To sum it all up, one step at a time.

 

Keep having faith and move forward and forward.

 

Always be grateful 🌷

 

Love,

Nj

 

 

 

698

Writing Task 1 Subject Enhancement was truly a difficult one 😦

My feels for today was as gloomy as this weather again tonight. I’m mentally and emotionally drained after each review class so far. I felt like I was back in my grade school years. I don’t know how to even step my best foot forward. It would be nice if this blogging would help me on my writing exam..but how? I’m not really doing anything here to improve my writing style, word usage, grammar, and expanding my vocabulary as general.

 

My blog is my online diary. Whatever thoughts or emotions I have, I’m just plainly sharing and venting out on my platform. I don’t pay attention on my sentence structure, paragraphs, and more. Huhu. Please, cheer up dear. You’re the only who can motivate and push yourself. Stop being so damn hard, down, disappointed, embarrassed and emo, self.

 

Do you think that if this was all as easy as pie, you will work hard to achieve your target band scores? I guess not. It’s better to get the lowest grades at the beginning of this class. You need to be challenged so that you ought yourself to study and practice better.

 

This review is my priority. Don’t stress yourself on money issues, family problems, and insecurities in life because these are all small problems. I have a bigger God than my concerns at the moment.

 

Smile. Breath in Breath out. God will direct my steps.

 

Goodnight 🙂

 

Love,

Nj

 

670 – back to you ✨

After we went to Balagtas, Bulacan to return my niece on her mother side, I decided to make an order at Dolora’s Pancit. My dad deserved some delicious meryenda to lessen the stress he encountered on the road. As in stressful, from a driver side. Coz for me, I just slept at the back seat almost all of the time while on the road. Hehe.

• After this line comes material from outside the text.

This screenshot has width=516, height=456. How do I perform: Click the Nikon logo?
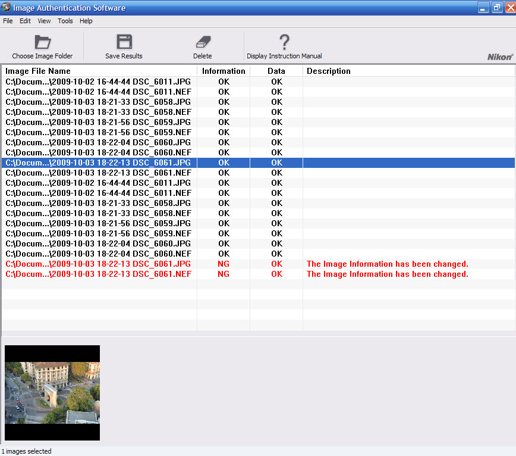tap(499, 57)
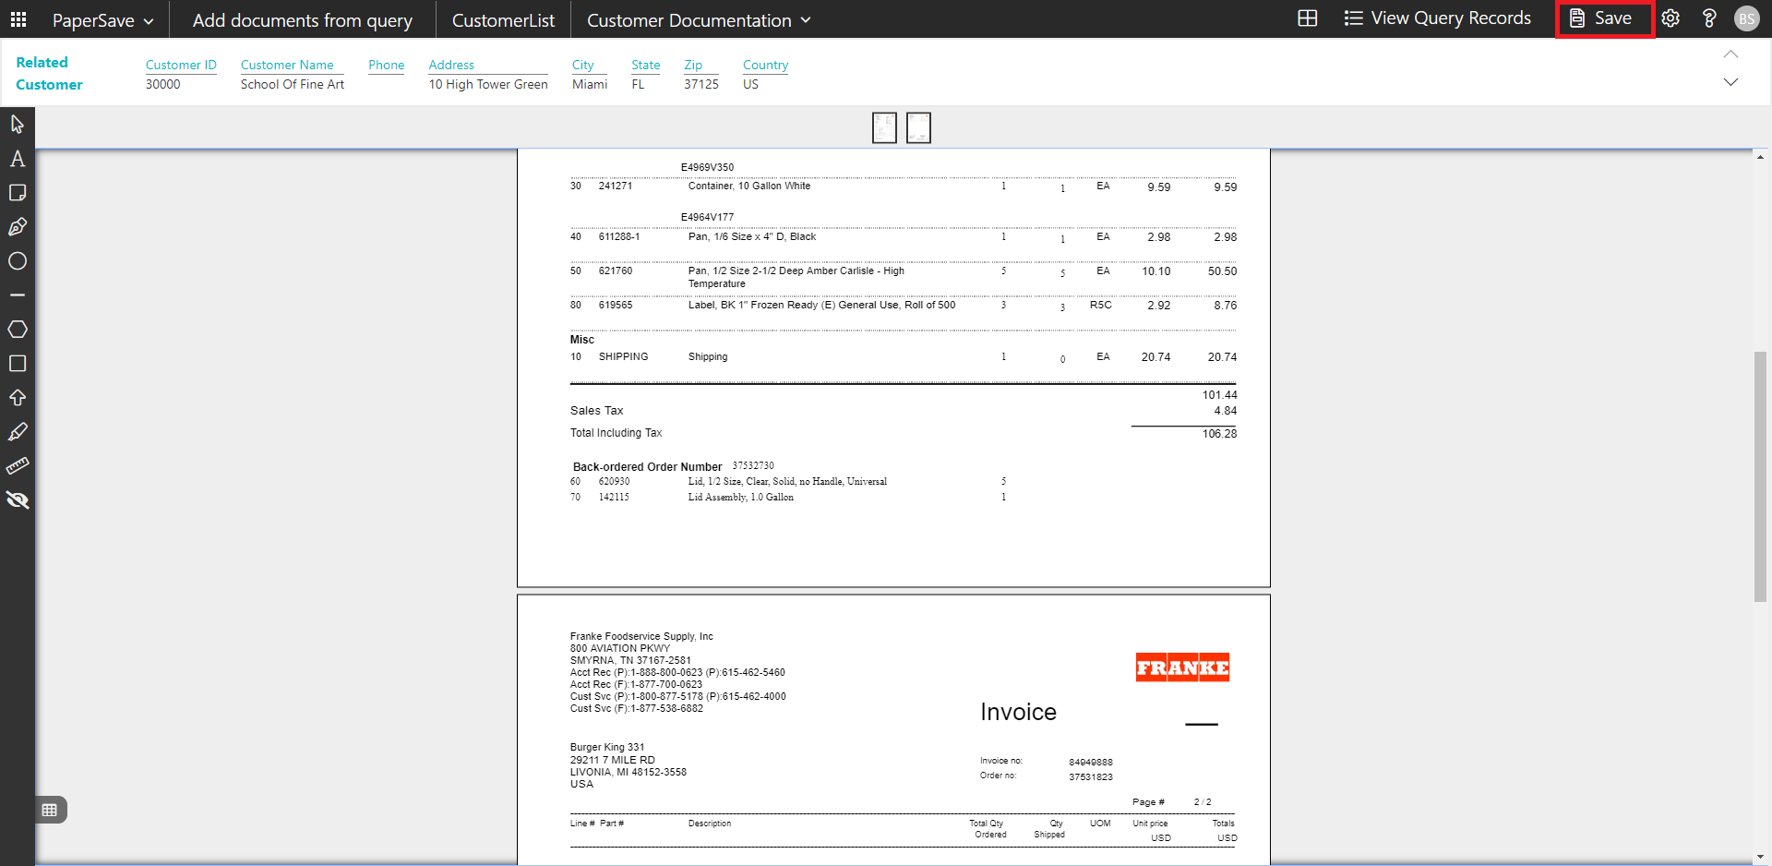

Fed our hungry tummy after our roadtrip. Then after, my dad dropped me at OLA Church around 1530H. It feels so good to be back. Feeding my spiritual soul alive. Prayed at blessed sacrament. Took time to thank God and praise Him for all the good things He had privided me. The mass started at 1600H. I miss singing church songs and all the vibe while celebrating mass. I felt a little guilty because I took a quick nap two-three minutes maybe? While hearing the liturgy of the word. 🙈 As the mass ended, I went to father to bless me. Then I went out to buy candles. I waited for my turn to pray and to light up. I prayed for a lot of people. Myself. Family. Friends. Whole nation. I casted my worries and heart desires to our dearest Lord. I felt relieved and energized. Thank you Lord!!! ❤️

Since I had a good mood after I walked going home, spiritually energized, I went out again for a jog at MSC!!! The entrance fee was still the same, 10php. MSC was renovated with new paint and equipment.  I had to do a warm up, stretch and walk. I had 10 laps. Jogged 6 laps. Walked 4 laps. I was hyped by my playlist on my phone. Before I went home, I’m interested to try Zumba again, so I asked one sister there, Ate Kat-Kat, Zumba was 50php for an hour, M-W-F-Sun. The zumba trainor came and took my phone number because he said for Zumba updates. When I got home, he started texting me and tried to open a conversation with me. Uhm. I didn’t want to be rude, so I replied. It’s getting quite personal, so I lifted my boundaries again and chose not to reply anymore. Here we go again, self. 🙈

That’s it for my Sunday. I must try my very best to free my Friday and Sunday to be able to bond with Sophia, Lola, and my Family, and I pray that we can all attend in The Feast. I miss crying my heart out loud during praise and worship, and hearing inspirational stories.